PCR is simply the volume in puts divided by the volume of calls traded. Example, if 100 calls and 100 puts were traded today in the Nifty, the put/call ratio is 1.00. If 200 puts have traded and 100 calls have traded, the put/call ratio is 2.00.

While the calculation of PCR may be applied to Open Interest as well as options  Volumes, people normally use the ratio of the trading volume to gauge possible market direction.

NSE India provides the option chains of Nifty and its various stocks on its portal – for instance at https://www.nseindia.com/live_market/dynaContent/live_watch/option_chain/optionKeys.jsp?symbolCode=-10000&symbol=NIFTY&symbol=NIFTY&instrument=-&date=-&segmentLink=17&symbolCount=2&segmentLink=17

Alternatively, one can see the summary info at https://www.bloombergquint.com/markets/option-chain/put-call-ratio#gs.V9VNh8l1

Why look at PCR

As per conventional definition, a PCR ratio below 1 suggests that traders are buying more Call options than Put options. It signals that most market participants are betting on a likely bullish trend going forward. In the other scenario, if the ratio is higher than 1, it suggests traders are buying more Puts than Calls- the market sentiment is deemed excessively bearish when the PCR is at a relatively high level and the market may soon bottom out. On the other hand, when the ratio falls to a very low level, it is deemed excessively bullish and suggests a market top is in the making.

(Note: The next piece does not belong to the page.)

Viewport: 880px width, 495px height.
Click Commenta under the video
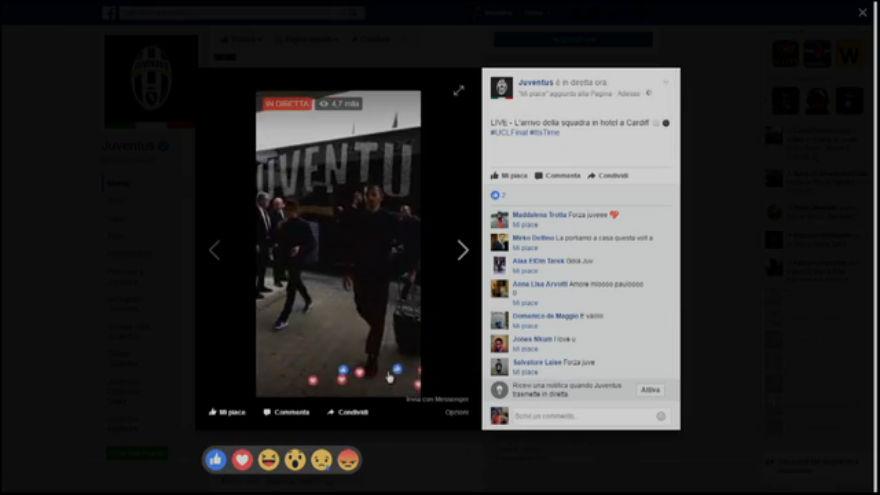pyautogui.click(x=286, y=412)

However, as the chart shows below, the ratio may fluctuate wildly and its day to day information may not be of much help except for shorter term traders who look at this indicator as one additional nugget to guess the continuity of the trend.

The Contrarian Nature of PCR

Nifty charts suggest that a contrarian view might help much more – remember, buying activity is typically done by retail – which loses most times – while sales are controlled by “smarter pockets”. The chart below shows the movement of Nifty (Blue Line) versus the  PCR Nifty- see the spikes and the consequent falls as the PCR fell or rose. Note : PCR , after a large move and then stability, subsequently brings about a reversal as well- as we may be experiencing  now at the time of writing this piece.

According to us therefore, PCR is much more useful as a powerful contrarian indicator.

PCR – Watch but Not Alone!

When constructing a trade, the PCR should be used cautiously in conjunction with other directional indicators. Of course an extreme level of the PCR can reinforce a bullish or bearish bias, and can assist with timing a trade entry or exit but this may happen only at extremes. These spikes can often signal reversals and are more important than day to day activity.

Whats more difficult is defining what is an extreme. This may depend on stock to stock and time to time – traders therefore often look at the recent 1 year data to define what could be considered extremes as well as spikes. Usually Nifty PCR is in the range of 0.6-0.7 on the lower side and 1.4-1.5 on the higher side and extremes above this could mark a reversal.
Also there is another thought that needs to be kept in mind – Index PCR will always be higher than stock PCR because institutions typically buy puts for hedging portfolios so put activity is permanently higher.